2:30 p.m. Time for another break, but Ken Lewis’s microphone is still on. “What are you voting on?” we hear him ask someone. “Not the stimulus package?” The person says “No.” But was that a lie?
3:13 p.m. We’re back. Boring questions about mortgages. Ken Lewis has gotten pinker. While earlier he was a nice shade of mauve, he is now a startling fuschia. North Carolina’s Walter Jones ends with an urgent plea to Ken Lewis: “For God sakes, Mr. Lewis, do everything you can to free credit, because they are suffering.”
3:20 p.m.: As if he is reading our mind, Barney Frank says “they can finish this in just over an hour.” Thank GOD. We were starting to think we’d die here.
3:21 p.m. Representative David Scott from Georgia says that “millions of people across America” are watching this. Um, dude. No offense, but this is not American Idol. Like, 400 people are watching this. Tops.
3:25 p.m. A nice southern gentleman says that although his father told him it wasn’t polite to ask what people made, since someone had already “opened the door” earlier, he was just going to go ahead and ask what they made in 2007, if you don’t mind? Thanks very much. He starts with Lloyd Blankfein, who says he made a million in salary and “Something like $67 million in shares, some cash …” He’s not sure really. Is “an assload” an acceptable answer?
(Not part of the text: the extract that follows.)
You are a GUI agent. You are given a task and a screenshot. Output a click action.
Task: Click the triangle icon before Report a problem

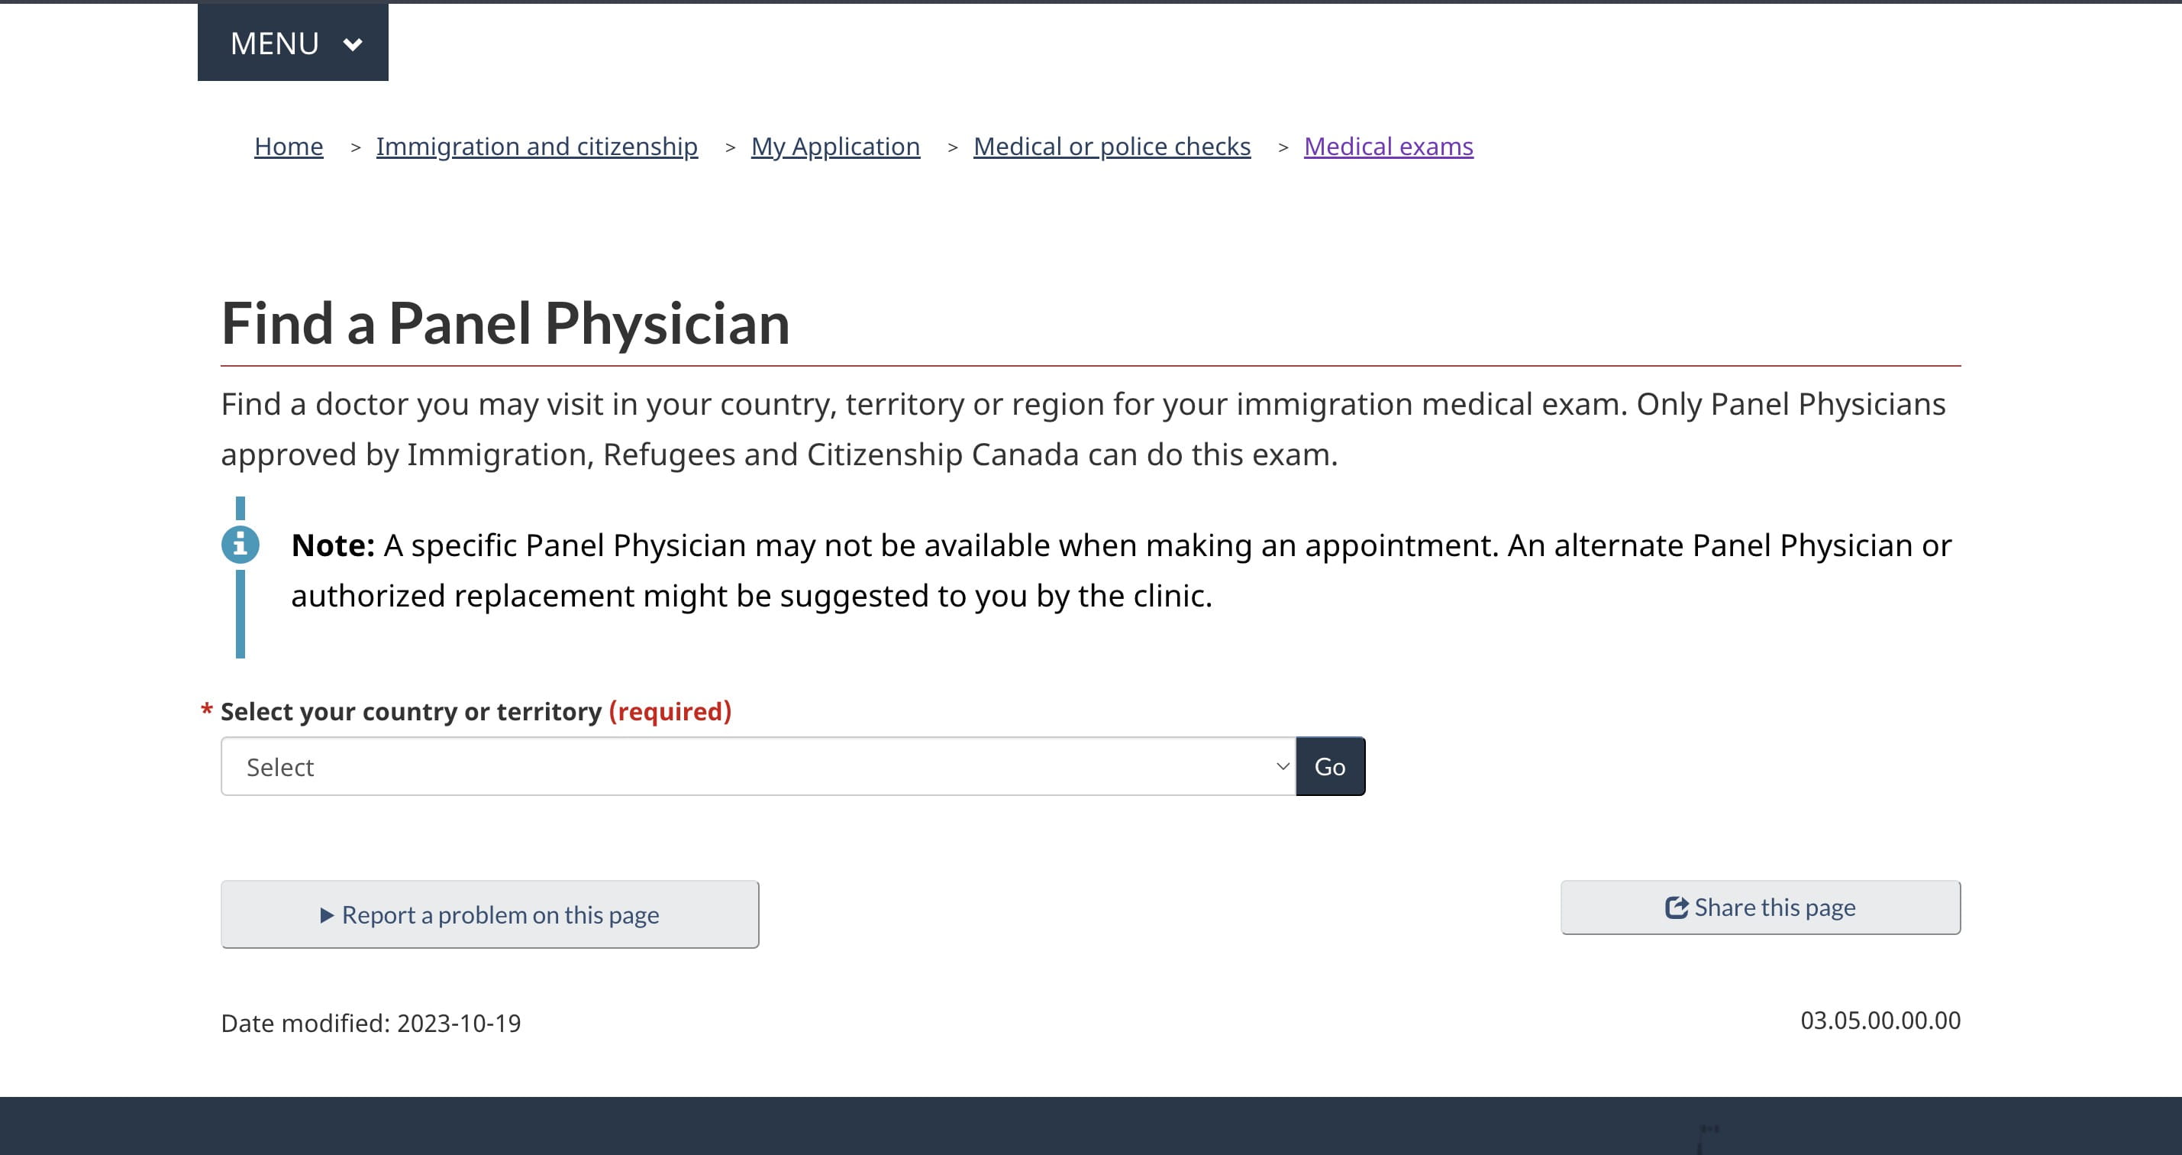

3:27 p.m. “Are you Mr. Countrywide?” the nice southern gentleman asks Lewis, who visibly recoils. “No, I am NOT Mr. Countrywide,” he says. This gets big laughs, almost as if he actually said, “Do I look like an Oompa Loompa to you?”
3:38 p.m. Rep from Texas asks everyone to raise their hands if they are “in the lending business.” Confusion ensues, as no one is sure if he means consumer lending or not. “This is going to be a good Saturday Night Live skit,” someone cracks. Ha! Oh God, we are going to die here.
3:46 p.m. Hey! MSNBC just was like, “Screw this boring crap,” and cut off video. We don’t know what happened, but it looks over. In summary: Not really the anal exam we were expecting! More like a gentle probe of the perineum, conducted in a foreign hospital where the nurse and patient don’t really speak the same language.